A B C D E F G H I J K L M N O P Q R S T U V W X Z

Said Abdullo Nuri

Birth:1947

Death:2006

Tajikistan's activist and politician Nuri was first arrested in 1973 for his religious activities - travelled widely promoting Islam. He spurned the official Islam tolerated by the Soviet authorities and preached illegally, establishing makeshift mosques and calling for pristine Islamic studies in Tajikistan. He was again arrested in 1986 on charges of 'anti-Soviet slander', imprisoned for 18 months and sent to Siberia to serve his sentence.

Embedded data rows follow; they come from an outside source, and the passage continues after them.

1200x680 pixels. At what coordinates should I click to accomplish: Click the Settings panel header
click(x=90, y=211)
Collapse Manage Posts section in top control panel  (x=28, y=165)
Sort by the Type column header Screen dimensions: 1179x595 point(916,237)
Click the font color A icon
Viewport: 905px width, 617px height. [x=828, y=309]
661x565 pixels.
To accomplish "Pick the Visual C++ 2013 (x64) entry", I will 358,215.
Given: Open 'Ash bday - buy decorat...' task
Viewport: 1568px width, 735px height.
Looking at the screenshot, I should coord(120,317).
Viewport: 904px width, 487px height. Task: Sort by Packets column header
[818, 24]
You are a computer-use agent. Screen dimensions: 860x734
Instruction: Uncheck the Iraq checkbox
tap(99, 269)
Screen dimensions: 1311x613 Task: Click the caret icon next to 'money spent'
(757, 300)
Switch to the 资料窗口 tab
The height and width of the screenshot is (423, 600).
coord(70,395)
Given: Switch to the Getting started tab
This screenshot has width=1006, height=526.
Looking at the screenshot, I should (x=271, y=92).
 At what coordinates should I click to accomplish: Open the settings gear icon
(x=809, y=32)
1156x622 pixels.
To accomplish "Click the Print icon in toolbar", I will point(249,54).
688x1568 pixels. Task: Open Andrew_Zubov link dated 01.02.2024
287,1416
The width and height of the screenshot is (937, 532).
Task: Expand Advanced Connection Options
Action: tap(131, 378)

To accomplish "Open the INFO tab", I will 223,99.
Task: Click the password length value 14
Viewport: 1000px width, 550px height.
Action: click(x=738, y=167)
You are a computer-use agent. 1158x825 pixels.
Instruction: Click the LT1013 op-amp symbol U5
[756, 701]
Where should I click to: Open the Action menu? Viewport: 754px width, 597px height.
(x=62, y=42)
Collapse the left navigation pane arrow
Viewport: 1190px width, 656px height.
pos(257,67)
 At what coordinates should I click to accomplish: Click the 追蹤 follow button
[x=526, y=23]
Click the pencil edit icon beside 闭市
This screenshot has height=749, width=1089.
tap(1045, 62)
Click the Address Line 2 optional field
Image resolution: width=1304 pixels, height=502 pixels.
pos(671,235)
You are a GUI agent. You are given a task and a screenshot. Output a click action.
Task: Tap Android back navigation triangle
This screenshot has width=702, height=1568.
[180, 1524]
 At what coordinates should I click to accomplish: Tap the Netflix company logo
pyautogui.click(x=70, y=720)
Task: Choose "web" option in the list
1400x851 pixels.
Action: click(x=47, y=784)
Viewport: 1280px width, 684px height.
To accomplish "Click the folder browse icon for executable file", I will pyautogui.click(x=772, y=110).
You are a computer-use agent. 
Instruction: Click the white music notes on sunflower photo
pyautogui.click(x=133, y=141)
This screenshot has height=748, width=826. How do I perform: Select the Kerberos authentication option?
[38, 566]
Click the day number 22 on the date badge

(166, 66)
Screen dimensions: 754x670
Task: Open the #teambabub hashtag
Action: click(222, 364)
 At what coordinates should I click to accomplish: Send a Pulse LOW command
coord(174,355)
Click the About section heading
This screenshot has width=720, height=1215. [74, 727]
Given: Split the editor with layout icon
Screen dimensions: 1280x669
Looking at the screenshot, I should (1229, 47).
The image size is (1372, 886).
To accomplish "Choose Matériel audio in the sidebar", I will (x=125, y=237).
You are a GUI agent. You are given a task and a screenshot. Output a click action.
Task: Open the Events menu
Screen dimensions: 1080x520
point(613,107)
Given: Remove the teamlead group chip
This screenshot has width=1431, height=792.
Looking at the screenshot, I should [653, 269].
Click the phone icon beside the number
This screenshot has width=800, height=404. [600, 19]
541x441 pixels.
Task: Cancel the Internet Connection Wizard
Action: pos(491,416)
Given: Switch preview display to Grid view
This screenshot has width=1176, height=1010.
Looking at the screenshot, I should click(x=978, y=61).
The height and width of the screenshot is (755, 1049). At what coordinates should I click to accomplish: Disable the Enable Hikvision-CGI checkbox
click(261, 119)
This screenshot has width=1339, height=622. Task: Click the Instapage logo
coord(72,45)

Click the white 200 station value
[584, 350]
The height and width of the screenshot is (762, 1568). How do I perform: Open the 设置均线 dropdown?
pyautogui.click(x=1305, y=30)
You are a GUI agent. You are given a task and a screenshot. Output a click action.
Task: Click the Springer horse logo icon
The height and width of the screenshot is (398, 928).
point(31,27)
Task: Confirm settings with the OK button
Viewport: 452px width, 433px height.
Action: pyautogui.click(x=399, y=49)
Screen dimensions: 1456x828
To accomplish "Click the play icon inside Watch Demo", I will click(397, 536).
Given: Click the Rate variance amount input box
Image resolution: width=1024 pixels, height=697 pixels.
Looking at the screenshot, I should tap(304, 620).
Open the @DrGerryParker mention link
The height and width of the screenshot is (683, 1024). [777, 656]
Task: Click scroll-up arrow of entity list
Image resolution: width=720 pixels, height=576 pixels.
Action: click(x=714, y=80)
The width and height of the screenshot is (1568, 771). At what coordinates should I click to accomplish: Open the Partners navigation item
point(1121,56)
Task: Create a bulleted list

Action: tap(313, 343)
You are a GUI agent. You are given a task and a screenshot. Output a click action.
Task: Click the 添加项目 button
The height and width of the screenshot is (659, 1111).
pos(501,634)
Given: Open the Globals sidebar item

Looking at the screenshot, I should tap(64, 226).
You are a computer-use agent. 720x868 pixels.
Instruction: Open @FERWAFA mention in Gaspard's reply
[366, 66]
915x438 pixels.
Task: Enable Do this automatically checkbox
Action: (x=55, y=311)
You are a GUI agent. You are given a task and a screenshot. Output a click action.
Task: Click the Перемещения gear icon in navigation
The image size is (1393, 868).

After his freedom in 1988, when the communist rule was beginning to crack, Nuri became chief editor of the newspaper which the Tajik Muslim authorities were now able to publish and worked on a grammar of Arabic and his own poems. Nuri also saw his chance to bring the underground Islamic Renaissance Party (IRP) into open. The party's first public congress was held in Dushanbe in 1990, but despite mounting pressure the communists in power refused to allow it to field a candidate in the 1991 presidential elections. Tajikistan plunged into turmoil and Nuri found himself in exile in Afghanistan organising the war against the new president, Emomali Rashmonov. The war took about 100,000 lives before Nuri and Rashmonov signed a peace deal in 1997. In 1997, Nuri returned to his homeland with others as part of the peace agreement he helped to forge and was elected head of the Commission on National Reconciliation. Nuri suffered from cancer and an operation in Germany failed to halt its spread. Said Abdullo Nuri was born into a family of Islamic academics in the village of Oshtien, in the Tavil-dara region of Tajikistan.